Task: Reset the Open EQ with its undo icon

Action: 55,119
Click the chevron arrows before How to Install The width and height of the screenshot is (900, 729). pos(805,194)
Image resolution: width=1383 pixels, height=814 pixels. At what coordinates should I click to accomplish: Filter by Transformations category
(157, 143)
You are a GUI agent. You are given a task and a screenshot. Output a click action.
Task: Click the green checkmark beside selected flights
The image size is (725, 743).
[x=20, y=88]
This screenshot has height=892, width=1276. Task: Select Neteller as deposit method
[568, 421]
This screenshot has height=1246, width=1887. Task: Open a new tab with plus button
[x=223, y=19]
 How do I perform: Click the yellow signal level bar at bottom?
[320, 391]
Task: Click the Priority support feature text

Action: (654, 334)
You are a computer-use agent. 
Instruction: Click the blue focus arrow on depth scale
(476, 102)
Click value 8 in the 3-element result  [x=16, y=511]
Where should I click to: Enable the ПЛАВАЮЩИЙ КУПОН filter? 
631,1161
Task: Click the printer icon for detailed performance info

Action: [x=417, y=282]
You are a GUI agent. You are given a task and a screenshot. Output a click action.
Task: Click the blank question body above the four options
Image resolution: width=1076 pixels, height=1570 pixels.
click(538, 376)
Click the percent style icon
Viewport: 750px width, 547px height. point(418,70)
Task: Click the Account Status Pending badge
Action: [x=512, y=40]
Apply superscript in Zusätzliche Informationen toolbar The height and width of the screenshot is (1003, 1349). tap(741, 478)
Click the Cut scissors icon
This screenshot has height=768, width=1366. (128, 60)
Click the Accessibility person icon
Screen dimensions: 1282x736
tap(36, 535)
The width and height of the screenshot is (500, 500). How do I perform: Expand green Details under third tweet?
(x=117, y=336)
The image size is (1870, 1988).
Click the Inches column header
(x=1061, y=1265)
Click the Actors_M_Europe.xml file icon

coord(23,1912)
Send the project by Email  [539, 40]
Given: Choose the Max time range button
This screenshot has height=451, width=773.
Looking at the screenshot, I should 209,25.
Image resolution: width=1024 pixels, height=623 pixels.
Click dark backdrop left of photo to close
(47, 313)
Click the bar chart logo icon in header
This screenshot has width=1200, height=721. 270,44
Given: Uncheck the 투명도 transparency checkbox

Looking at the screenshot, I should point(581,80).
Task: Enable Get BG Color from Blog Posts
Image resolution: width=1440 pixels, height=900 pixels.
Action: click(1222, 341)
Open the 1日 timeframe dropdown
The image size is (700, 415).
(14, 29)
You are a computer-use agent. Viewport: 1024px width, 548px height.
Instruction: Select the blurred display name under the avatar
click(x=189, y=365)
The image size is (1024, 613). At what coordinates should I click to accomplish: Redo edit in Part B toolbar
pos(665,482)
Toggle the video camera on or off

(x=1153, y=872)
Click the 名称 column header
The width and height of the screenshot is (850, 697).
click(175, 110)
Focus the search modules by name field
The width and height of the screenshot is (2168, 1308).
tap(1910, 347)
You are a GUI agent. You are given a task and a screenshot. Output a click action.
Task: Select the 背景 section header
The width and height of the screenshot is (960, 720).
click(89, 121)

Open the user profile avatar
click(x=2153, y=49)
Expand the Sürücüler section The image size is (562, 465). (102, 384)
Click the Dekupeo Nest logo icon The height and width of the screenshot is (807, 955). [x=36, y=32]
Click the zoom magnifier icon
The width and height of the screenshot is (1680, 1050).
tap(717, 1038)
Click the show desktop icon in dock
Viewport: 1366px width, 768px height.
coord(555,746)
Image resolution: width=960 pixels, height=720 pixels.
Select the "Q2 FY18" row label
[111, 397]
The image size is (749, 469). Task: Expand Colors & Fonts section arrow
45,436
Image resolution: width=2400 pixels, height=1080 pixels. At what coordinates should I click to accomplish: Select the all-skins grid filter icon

======

### Problem statement
Write out all of the records once more, exactly.

### Written reply
Task: Reset the Open EQ with its undo icon

Action: 55,119
Click the chevron arrows before How to Install The width and height of the screenshot is (900, 729). pos(805,194)
Image resolution: width=1383 pixels, height=814 pixels. At what coordinates should I click to accomplish: Filter by Transformations category
(157, 143)
You are a GUI agent. You are given a task and a screenshot. Output a click action.
Task: Click the green checkmark beside selected flights
The image size is (725, 743).
[x=20, y=88]
This screenshot has height=892, width=1276. Task: Select Neteller as deposit method
[568, 421]
This screenshot has height=1246, width=1887. Task: Open a new tab with plus button
[x=223, y=19]
 How do I perform: Click the yellow signal level bar at bottom?
[320, 391]
Task: Click the Priority support feature text

Action: (654, 334)
You are a computer-use agent. 
Instruction: Click the blue focus arrow on depth scale
(476, 102)
Click value 8 in the 3-element result  [x=16, y=511]
Where should I click to: Enable the ПЛАВАЮЩИЙ КУПОН filter? 
631,1161
Task: Click the printer icon for detailed performance info

Action: [x=417, y=282]
You are a GUI agent. You are given a task and a screenshot. Output a click action.
Task: Click the blank question body above the four options
Image resolution: width=1076 pixels, height=1570 pixels.
click(538, 376)
Click the percent style icon
Viewport: 750px width, 547px height. point(418,70)
Task: Click the Account Status Pending badge
Action: [x=512, y=40]
Apply superscript in Zusätzliche Informationen toolbar The height and width of the screenshot is (1003, 1349). tap(741, 478)
Click the Cut scissors icon
This screenshot has height=768, width=1366. (128, 60)
Click the Accessibility person icon
Screen dimensions: 1282x736
tap(36, 535)
The width and height of the screenshot is (500, 500). How do I perform: Expand green Details under third tweet?
(x=117, y=336)
The image size is (1870, 1988).
Click the Inches column header
(x=1061, y=1265)
Click the Actors_M_Europe.xml file icon

coord(23,1912)
Send the project by Email  [539, 40]
Given: Choose the Max time range button
This screenshot has height=451, width=773.
Looking at the screenshot, I should 209,25.
Image resolution: width=1024 pixels, height=623 pixels.
Click dark backdrop left of photo to close
(47, 313)
Click the bar chart logo icon in header
This screenshot has width=1200, height=721. 270,44
Given: Uncheck the 투명도 transparency checkbox

Looking at the screenshot, I should point(581,80).
Task: Enable Get BG Color from Blog Posts
Image resolution: width=1440 pixels, height=900 pixels.
Action: click(1222, 341)
Open the 1日 timeframe dropdown
The image size is (700, 415).
(14, 29)
You are a computer-use agent. Viewport: 1024px width, 548px height.
Instruction: Select the blurred display name under the avatar
click(x=189, y=365)
The image size is (1024, 613). At what coordinates should I click to accomplish: Redo edit in Part B toolbar
pos(665,482)
Toggle the video camera on or off

(x=1153, y=872)
Click the 名称 column header
The width and height of the screenshot is (850, 697).
click(175, 110)
Focus the search modules by name field
The width and height of the screenshot is (2168, 1308).
tap(1910, 347)
You are a GUI agent. You are given a task and a screenshot. Output a click action.
Task: Select the 背景 section header
The width and height of the screenshot is (960, 720).
click(89, 121)

Open the user profile avatar
click(x=2153, y=49)
Expand the Sürücüler section The image size is (562, 465). (102, 384)
Click the Dekupeo Nest logo icon The height and width of the screenshot is (807, 955). [x=36, y=32]
Click the zoom magnifier icon
The width and height of the screenshot is (1680, 1050).
tap(717, 1038)
Click the show desktop icon in dock
Viewport: 1366px width, 768px height.
coord(555,746)
Image resolution: width=960 pixels, height=720 pixels.
Select the "Q2 FY18" row label
[111, 397]
The image size is (749, 469). Task: Expand Colors & Fonts section arrow
45,436
Image resolution: width=2400 pixels, height=1080 pixels. At what coordinates should I click to accomplish: Select the all-skins grid filter icon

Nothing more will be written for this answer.